1. The Great Secret
2. Pelican of the Desert (featuring Sean Ingram)
3. Decayin with the Boys
4. Overstayer
5. If There Is Room to Move, Things Move
6. Moor
7. Exometrium
8. Thirst
9. Old Light (featuring Brian Fallon)
10. All Structures Are Unstable
11. El Dorado
12. Idiot
Il settimo album degli Every Time I Die è quello della consacrazione definitiva. I nostri, veri e propri veterani della scena metalcore, prendono sempre più distanza dalla bolgia di gruppi fotocopia che affollano il genere grazie alla loro classe nel comporre brani che trasudano rabbia e frustrazione.

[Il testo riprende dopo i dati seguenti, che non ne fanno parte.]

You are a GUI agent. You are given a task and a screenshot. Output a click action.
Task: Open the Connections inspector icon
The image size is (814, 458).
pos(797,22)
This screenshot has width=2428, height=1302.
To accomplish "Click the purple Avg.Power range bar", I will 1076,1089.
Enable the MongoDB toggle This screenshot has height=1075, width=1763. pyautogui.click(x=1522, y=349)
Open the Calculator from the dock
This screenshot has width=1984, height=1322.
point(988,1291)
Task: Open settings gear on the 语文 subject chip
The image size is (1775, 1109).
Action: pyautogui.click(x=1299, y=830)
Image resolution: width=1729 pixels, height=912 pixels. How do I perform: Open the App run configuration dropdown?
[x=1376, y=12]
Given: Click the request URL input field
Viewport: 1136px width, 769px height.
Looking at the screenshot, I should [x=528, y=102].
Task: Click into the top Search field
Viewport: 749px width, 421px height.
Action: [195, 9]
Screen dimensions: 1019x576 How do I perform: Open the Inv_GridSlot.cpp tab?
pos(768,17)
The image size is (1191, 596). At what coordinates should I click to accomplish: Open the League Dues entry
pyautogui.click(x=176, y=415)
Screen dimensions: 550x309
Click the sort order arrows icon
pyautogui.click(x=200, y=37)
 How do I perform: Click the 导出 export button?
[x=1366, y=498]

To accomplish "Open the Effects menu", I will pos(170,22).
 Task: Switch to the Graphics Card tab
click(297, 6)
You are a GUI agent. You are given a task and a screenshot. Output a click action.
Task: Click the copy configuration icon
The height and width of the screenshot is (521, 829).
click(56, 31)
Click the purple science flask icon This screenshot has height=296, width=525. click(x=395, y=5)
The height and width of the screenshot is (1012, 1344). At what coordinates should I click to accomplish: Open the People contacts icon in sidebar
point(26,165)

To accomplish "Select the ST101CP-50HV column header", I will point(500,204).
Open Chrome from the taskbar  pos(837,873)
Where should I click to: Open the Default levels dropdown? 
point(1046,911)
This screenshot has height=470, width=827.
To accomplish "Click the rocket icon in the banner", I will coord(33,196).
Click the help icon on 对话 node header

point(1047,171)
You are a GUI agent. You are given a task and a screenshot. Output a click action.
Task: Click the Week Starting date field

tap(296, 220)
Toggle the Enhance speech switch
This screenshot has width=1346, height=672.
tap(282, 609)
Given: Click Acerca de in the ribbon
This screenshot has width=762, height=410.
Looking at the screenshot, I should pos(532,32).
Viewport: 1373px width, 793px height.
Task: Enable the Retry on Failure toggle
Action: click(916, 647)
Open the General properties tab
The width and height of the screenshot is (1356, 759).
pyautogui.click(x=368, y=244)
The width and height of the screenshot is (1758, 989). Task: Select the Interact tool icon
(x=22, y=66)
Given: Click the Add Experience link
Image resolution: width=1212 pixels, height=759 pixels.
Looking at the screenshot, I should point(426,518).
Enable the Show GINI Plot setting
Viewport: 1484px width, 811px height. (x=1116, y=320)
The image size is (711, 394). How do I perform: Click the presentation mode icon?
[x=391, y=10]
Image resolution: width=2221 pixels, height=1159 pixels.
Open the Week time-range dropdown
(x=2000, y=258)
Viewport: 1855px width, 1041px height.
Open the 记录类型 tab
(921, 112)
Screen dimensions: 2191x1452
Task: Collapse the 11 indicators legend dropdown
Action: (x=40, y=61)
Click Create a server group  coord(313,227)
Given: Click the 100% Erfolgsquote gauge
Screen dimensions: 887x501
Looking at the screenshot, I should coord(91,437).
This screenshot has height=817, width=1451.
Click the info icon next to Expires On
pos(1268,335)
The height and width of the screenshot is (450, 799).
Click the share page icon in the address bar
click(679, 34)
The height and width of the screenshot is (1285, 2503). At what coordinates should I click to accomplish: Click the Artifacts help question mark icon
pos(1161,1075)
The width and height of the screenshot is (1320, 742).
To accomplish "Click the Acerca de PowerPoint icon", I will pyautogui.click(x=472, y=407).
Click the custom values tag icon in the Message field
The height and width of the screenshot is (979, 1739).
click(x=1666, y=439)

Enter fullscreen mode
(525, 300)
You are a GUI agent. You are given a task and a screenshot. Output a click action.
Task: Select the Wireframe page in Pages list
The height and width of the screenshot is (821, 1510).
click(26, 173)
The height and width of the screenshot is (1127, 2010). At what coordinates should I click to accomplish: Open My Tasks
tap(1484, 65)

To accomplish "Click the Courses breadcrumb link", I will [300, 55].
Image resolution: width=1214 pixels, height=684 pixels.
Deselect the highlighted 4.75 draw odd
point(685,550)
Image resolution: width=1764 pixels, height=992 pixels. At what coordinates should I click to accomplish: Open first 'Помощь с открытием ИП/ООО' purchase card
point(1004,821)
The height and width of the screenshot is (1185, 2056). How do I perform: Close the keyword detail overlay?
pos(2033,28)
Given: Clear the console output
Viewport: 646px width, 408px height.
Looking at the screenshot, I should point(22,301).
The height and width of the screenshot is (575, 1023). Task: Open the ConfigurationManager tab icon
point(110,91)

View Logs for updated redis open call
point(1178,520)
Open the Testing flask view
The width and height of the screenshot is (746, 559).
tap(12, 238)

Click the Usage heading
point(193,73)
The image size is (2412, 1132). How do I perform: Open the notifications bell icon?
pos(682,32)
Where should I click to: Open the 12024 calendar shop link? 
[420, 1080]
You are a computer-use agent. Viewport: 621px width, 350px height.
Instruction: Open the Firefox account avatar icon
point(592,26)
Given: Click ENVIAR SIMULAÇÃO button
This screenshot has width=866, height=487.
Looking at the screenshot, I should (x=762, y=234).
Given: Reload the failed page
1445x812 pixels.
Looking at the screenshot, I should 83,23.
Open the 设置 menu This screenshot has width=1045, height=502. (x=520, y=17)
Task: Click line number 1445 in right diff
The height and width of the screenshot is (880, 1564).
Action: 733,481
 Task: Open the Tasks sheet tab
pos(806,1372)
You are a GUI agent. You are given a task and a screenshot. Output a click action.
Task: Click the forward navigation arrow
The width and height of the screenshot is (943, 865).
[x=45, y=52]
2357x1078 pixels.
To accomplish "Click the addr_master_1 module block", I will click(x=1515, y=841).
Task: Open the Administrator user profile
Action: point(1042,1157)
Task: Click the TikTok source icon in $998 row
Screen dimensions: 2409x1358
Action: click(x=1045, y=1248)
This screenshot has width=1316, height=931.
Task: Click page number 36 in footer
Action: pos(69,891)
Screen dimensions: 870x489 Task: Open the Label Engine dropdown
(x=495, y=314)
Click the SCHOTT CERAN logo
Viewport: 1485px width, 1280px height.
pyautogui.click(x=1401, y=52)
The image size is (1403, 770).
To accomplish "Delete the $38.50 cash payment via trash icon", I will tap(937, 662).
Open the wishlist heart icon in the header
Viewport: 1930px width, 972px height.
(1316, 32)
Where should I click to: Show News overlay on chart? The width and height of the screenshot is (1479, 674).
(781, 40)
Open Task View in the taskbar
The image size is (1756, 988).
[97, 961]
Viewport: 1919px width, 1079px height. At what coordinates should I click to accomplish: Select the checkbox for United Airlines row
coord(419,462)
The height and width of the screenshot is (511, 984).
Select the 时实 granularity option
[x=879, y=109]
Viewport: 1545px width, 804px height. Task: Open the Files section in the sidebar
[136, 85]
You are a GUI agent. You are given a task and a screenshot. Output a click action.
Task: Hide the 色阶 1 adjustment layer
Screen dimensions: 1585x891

Il disco parte come un vero e proprio assalto all’arma bianca con “The Great Secret”: nessun ritornello catchy, nessuna apertura melodica, solo riff granitici e possenti stop and go. Il massacro continua con “Pelican of the Desert”, nella quale Sean Ingram dei Coalesce presta la sua ugola: il risultato è un brano mathcore “stupracervello”. Keith Buckely dimostra la sua versatilità come vocalist in “Decayin with the Boys”, vero e proprio inno punk rock con tanto di video cazzaro e fuori di testa, in cui riesce con estrema disinvoltura a passare da un sinuoso cantato melodico ad un potente scream. Più marcatamente hardcore, “If There Is Room to Move, Things Move” porta alla mente iConverge più ferini con i suoi ritmi sincopati e le chitarre chirurgiche. “Moor” è il brano più sperimentale del disco: il martellante pianoforte accompagna una sulfurea litania che esplode in follia isterica accompagnata da ritmiche sludge. Un episodio insolito che speriamo possa aprire nuove vie stilistiche per la band di Buffalo. “Old Light” è un brano rock puro che vede la partecipazione di Brian Fallon dei The Gaslight Anthem, capace con il suo contributo di rendere la traccia più fruibile, aiutando l’ascoltare a spezzare la tensione creatasi durante la fruizione del disco. “El Dorado” è un mix tra il southern rockcaro ai nostri e le sfuriate death & roll di scuola Entombed; l’eccessiva lunghezza del pezzo lo rende di minor impatto ma non fa scendere minimamente il livello del disco. Più in linea con il resto del lavoro, la finale “Idiot” chiude un lavoro che dimostra come si possa progredire e migliorare album dopo album senza perdere in freschezza e potenza.
Forte della produzione di Kurt Ballou, From Parts Unknown è una piacevole conferma. Se dovessi scegliere a quali band dare fiducia totale per gli anni a venire punterei su di loro ed i Converge. Potete scommetterci.